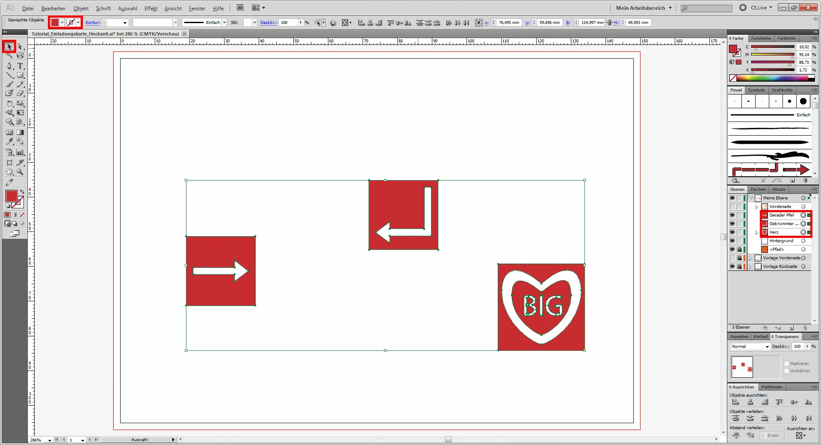Open the Normal blending mode dropdown
The image size is (821, 445).
(x=767, y=347)
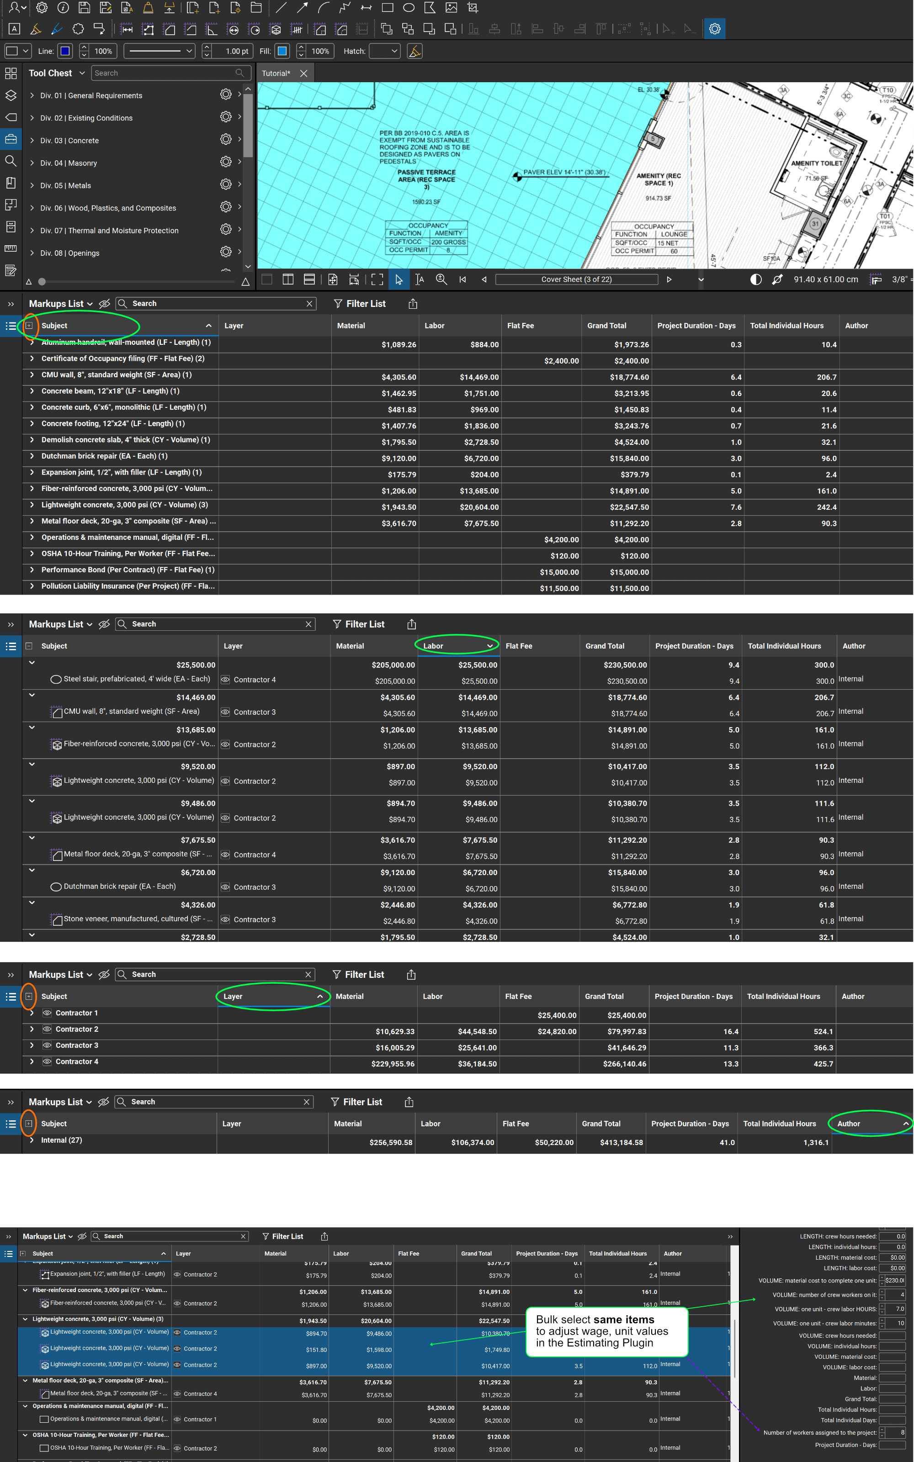Screen dimensions: 914x1462
Task: Select the Ellipse shape tool
Action: [409, 8]
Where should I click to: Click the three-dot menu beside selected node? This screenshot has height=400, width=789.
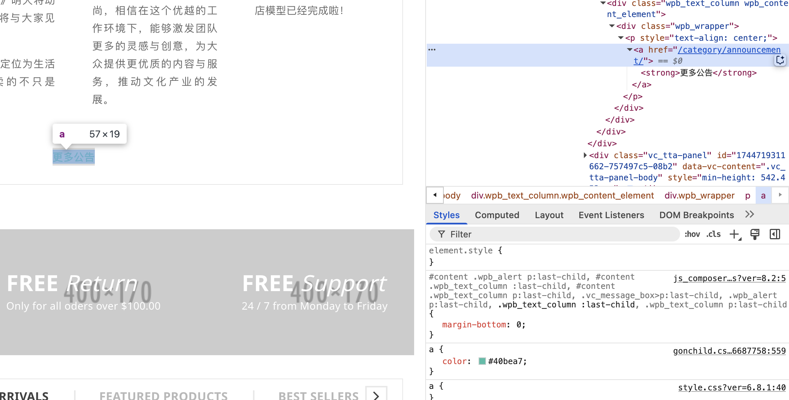[432, 50]
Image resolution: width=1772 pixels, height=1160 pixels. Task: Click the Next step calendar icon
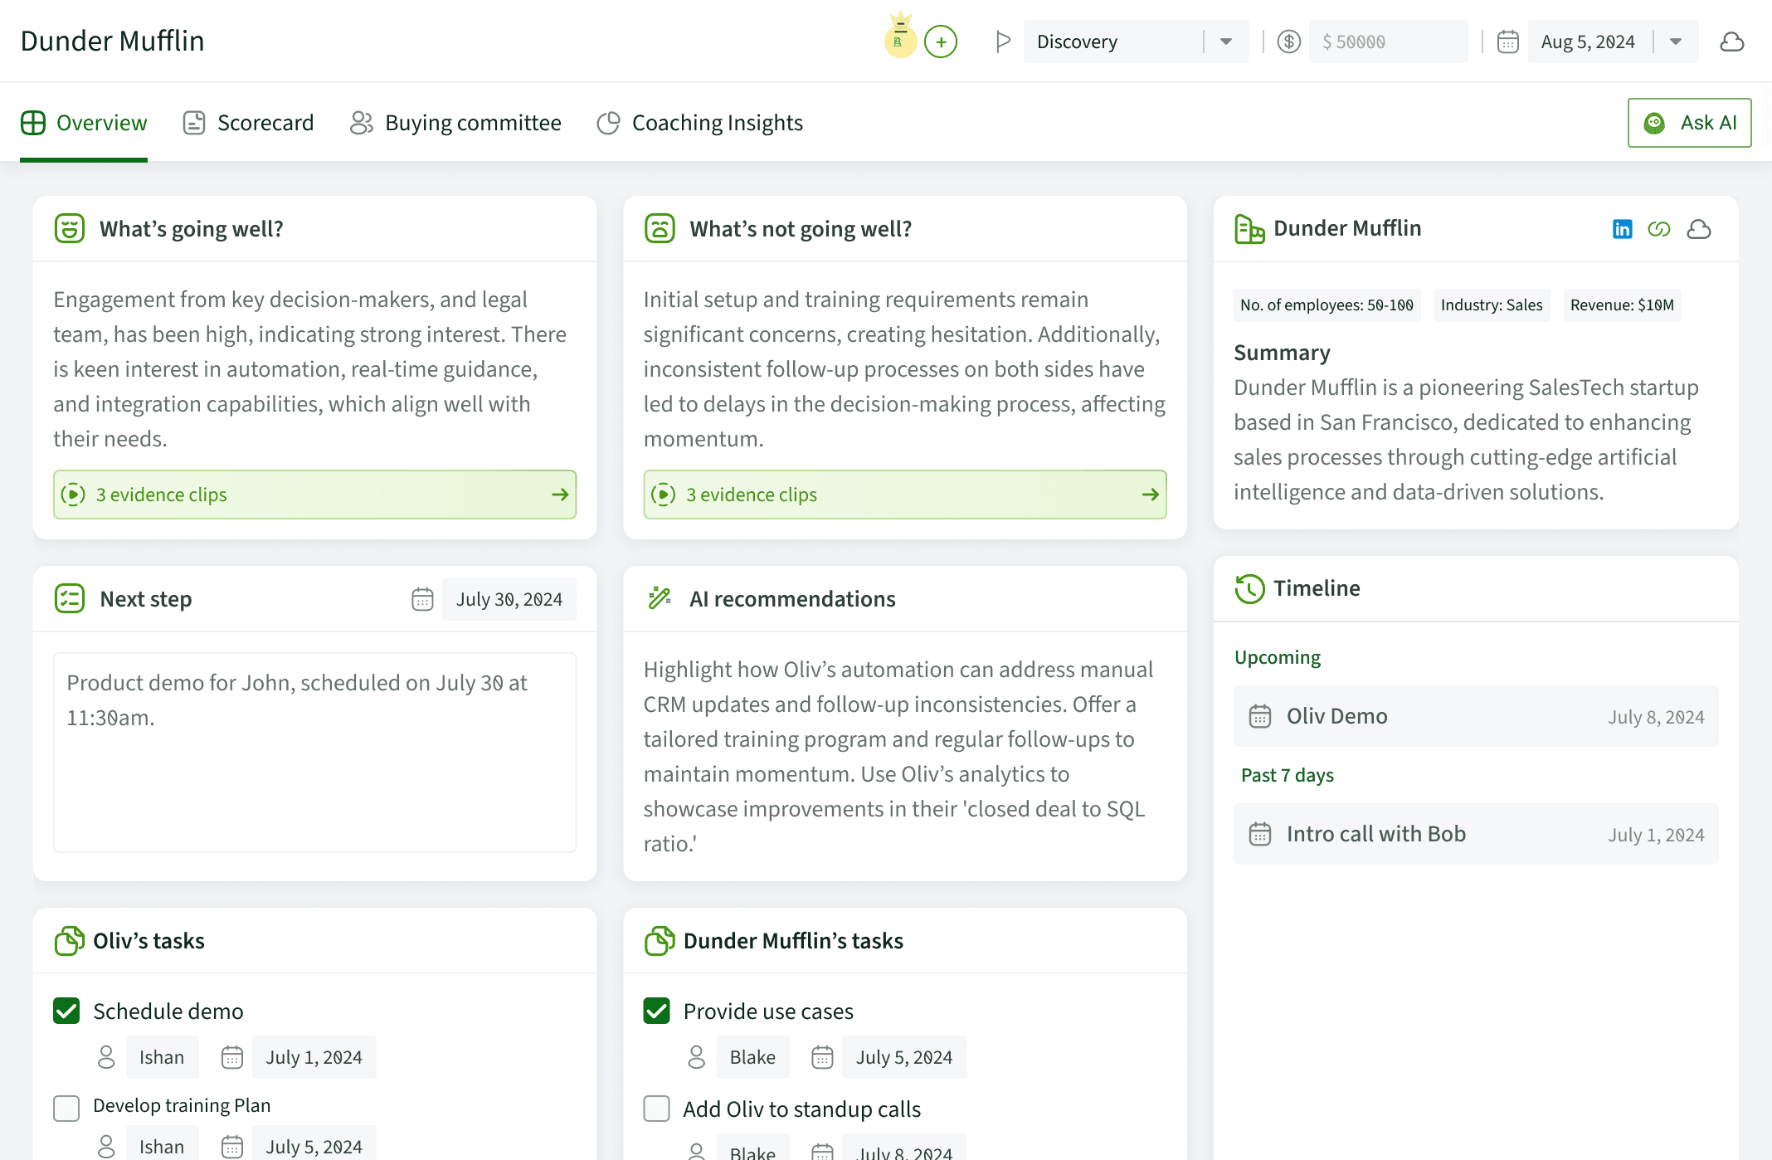[422, 599]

-----

◆ **TRY IT**:
Your task is to repeat, word for word and with no picture, every line from the one that contains "Image resolution: width=1772" through the last line of the data.

◆ **OUTPUT BELOW**:
Image resolution: width=1772 pixels, height=1160 pixels. Task: Click the Next step calendar icon
[422, 599]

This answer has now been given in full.